• What you need to do:
1. Do statements (a), (b), and (c) agree with the story page below? Answer yes or no for each, and quote the words that decide it.
(a) Starlight spent over 1000 years locked in stone.
(b) The longest comment says the shifts between first- and third-person viewpoints disrupt the flow of the story.
(c) The longest comment names a lowercase "i" as the most notable grammatical error.
2. Answer these questions from the story page below, one line each:
(a) Into what does Starlight break free?
(b) Which character does the longest comment use as an example of good characterization?
(c) According to that comment, what could Celestia easily be seen choosing?

• Passage shown:
After over 1000 years locked in stone, Starlight breaks free of his prison into an equestria more peaceful than what he remembered. However, is equestria ready to accept him back?
holy crap thatwas awsome
♫♥I look forward to reading what happens next in your story♥♪
Ohhh. The last part left me feeling tingly......not in that way, you perverts. This is turning out to be an interesting series. While the shifts from first to third-person viewpoints are fairly sudden, they actually flow well with the story. Although, that may turn away some readers. Additionally, the more glaring grammatical errors tended to break the rhythm of the story. Most notably is the use of a lowercase "i" within a fair amount of your sentences. With all of that said, the story is actually of good quality and a great characterization. One example of this is shown in Celestia. One can easily see her choosing any other option other than killing Starlight, even if she suspected that he harmed Luna with his dark magic. I look forward to reading more chapters in the future.

• Data block:
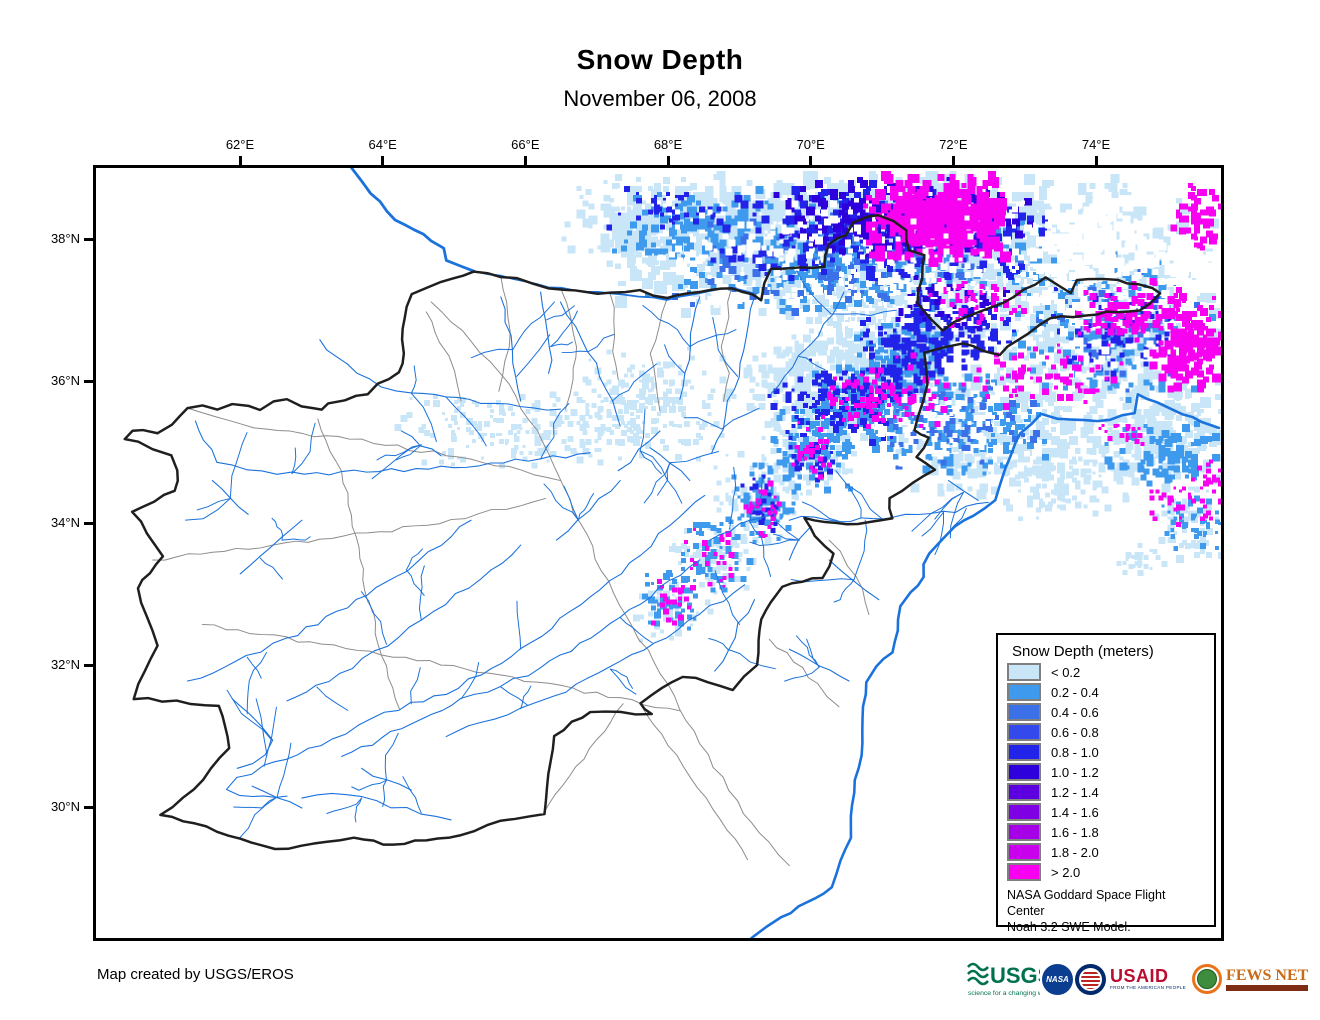  I want to click on legend-row: 1.6 - 1.8, so click(1106, 832).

• Task answers:
1.
(a) Yes: "After over 1000 years locked in stone"
(b) No: "they actually flow well with the story"
(c) Yes: "Most notably is the use of a lowercase "i" within a fair amount of your sentences."

2.
(a) An equestria more peaceful than what he remembered
(b) Celestia
(c) Any other option other than killing Starlight